Warning: [blastx] Examining 5 or more matches is recommended =>> PBS: job killed: mem 63195476kb exceeded limit 60000000kb

bash blast blastx • 818 views
4
Entering edit mode
18 months ago
Mensur Dlakic ★ 18k

This error message is as clear as it gets: 60Gb is not enough to run BLAST on a non-redundant database.
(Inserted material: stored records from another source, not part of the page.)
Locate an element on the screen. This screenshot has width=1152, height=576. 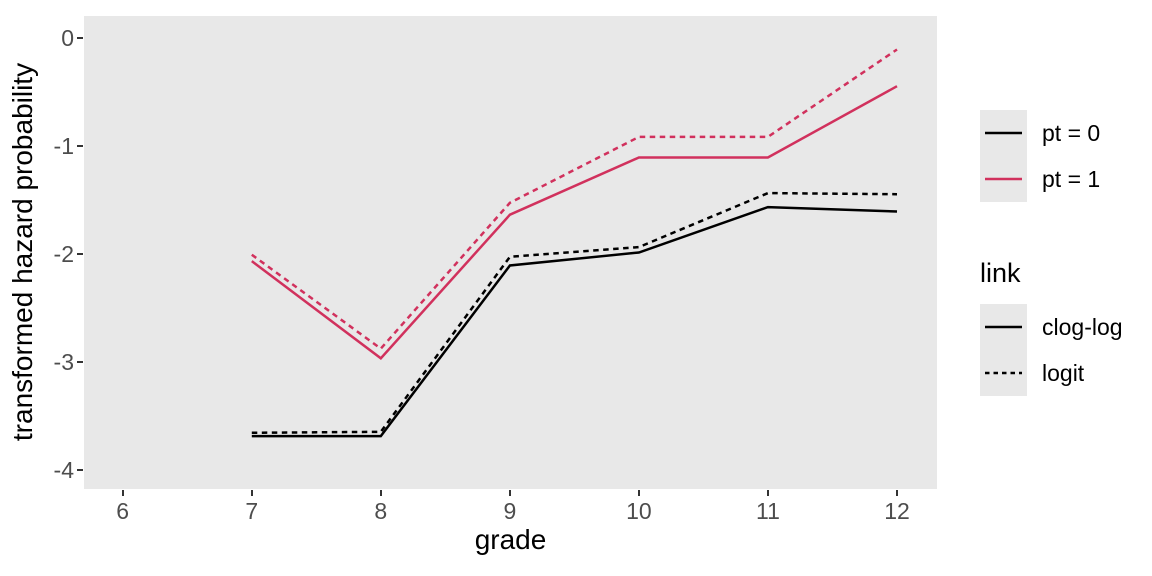
x-tick-label: 7 is located at coordinates (252, 511). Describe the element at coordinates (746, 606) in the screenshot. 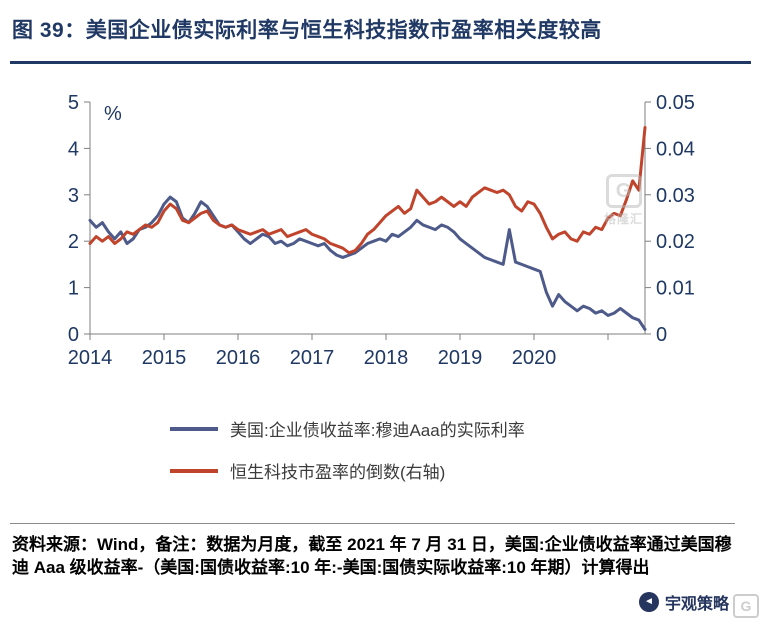

I see `gelonghui-corner-logo-icon: G` at that location.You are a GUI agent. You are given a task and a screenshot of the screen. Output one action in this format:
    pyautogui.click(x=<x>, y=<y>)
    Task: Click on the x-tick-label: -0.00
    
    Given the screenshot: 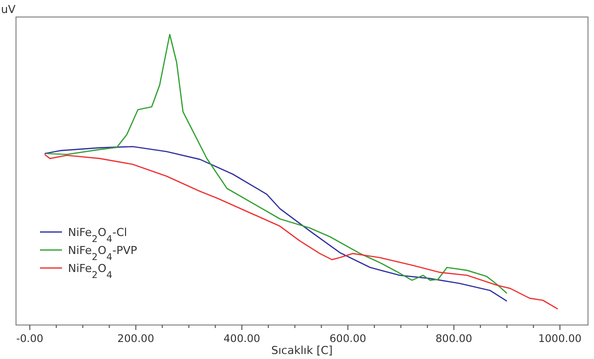 What is the action you would take?
    pyautogui.click(x=30, y=339)
    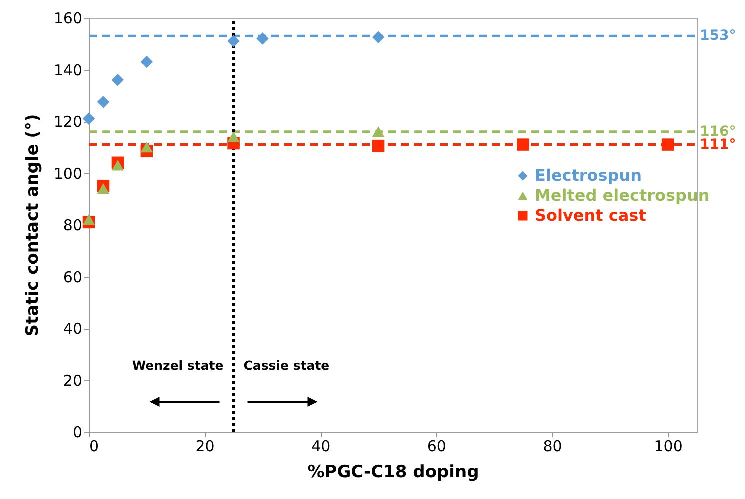 The image size is (745, 499). What do you see at coordinates (77, 433) in the screenshot?
I see `y-tick-label: 0` at bounding box center [77, 433].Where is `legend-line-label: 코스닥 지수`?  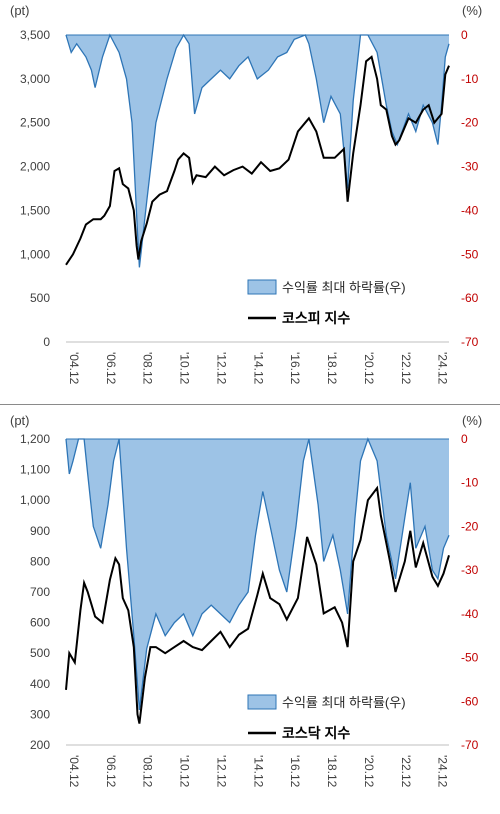
legend-line-label: 코스닥 지수 is located at coordinates (316, 733).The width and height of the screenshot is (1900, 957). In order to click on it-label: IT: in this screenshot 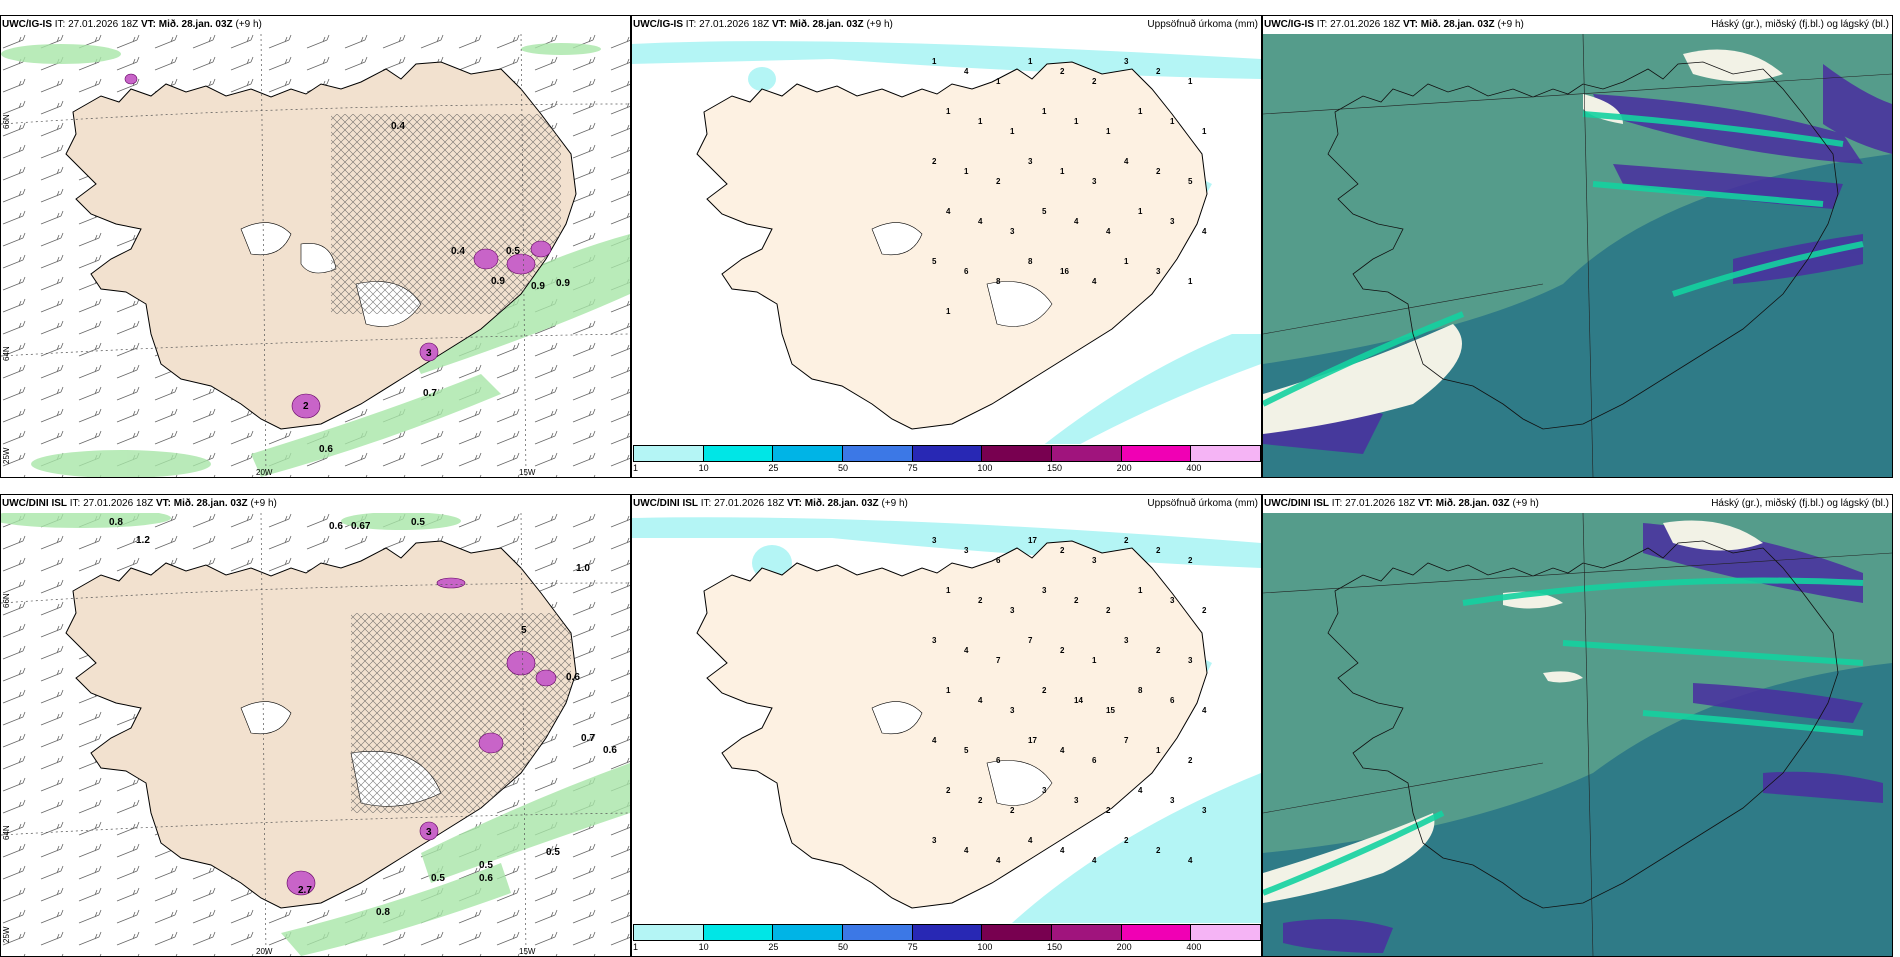, I will do `click(60, 24)`.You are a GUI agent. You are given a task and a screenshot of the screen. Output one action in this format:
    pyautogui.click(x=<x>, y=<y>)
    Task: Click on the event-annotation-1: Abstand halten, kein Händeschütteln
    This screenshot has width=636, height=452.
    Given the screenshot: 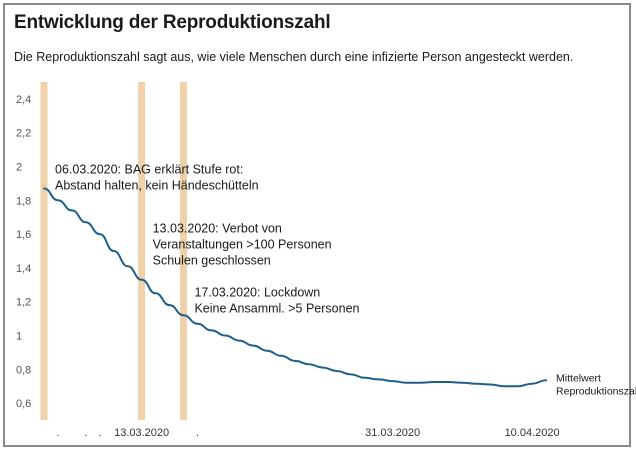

This may be possible with lots of swapping on a computer that doesn't have more than 60Gb RAM, but on a cluster with larger memory BLAST will keep going and eventually blow through the limit you set. Two solutions I can think of: 1) assign more than 60Gb memory - I would go for the max memory your cluster has available; 2) use a database that is filtered out at 90% redundancy, as that will lower its size to only 30-40% of nr without actually affecting the search in any significant way unless you absolutely have to have all sequence matches. I use UniRef90 for this purpose.

0
Entering edit mode

Thanks Mensur Dlakic. That means that, unlike any tool I used so far, when running blast the ouput file is written at the end of the run? Is that your experience? Up to now I never had an issue with memory limit, so I thought that maybe there's something wrong in the command I wrote.

0
Entering edit mode

Not sure why you are so interested about the issue of file writing when you have a different kind of problem to solve, but here goes the obscure explanation. BLAST starts writing immediately to the output (screen or file, whatever the case may be), but the initial output is only three lines until the the database is read in and first search results are available. Those 3 lines are:

BLASTP 2.10.1+
<empty line>
<empty line>


Since files are written in chunks that correspond to sector sizes and the output above is smaller than the sector size, nothing will be written to the disk until the combined output is greater than the sector size. In your case it most likely never gets to that point because the program blows through the memory limit before it gets to write additional lines.

A less nerdy and shorter explanation is that BLAST writes its output as it goes, but the memory fault kicks in before the program can write anything.

0
Entering edit mode

Setting a higher memory limit kept the job running. Now it seems that the job will keep running forever. The output file that was created at the beginning of the run is still empty.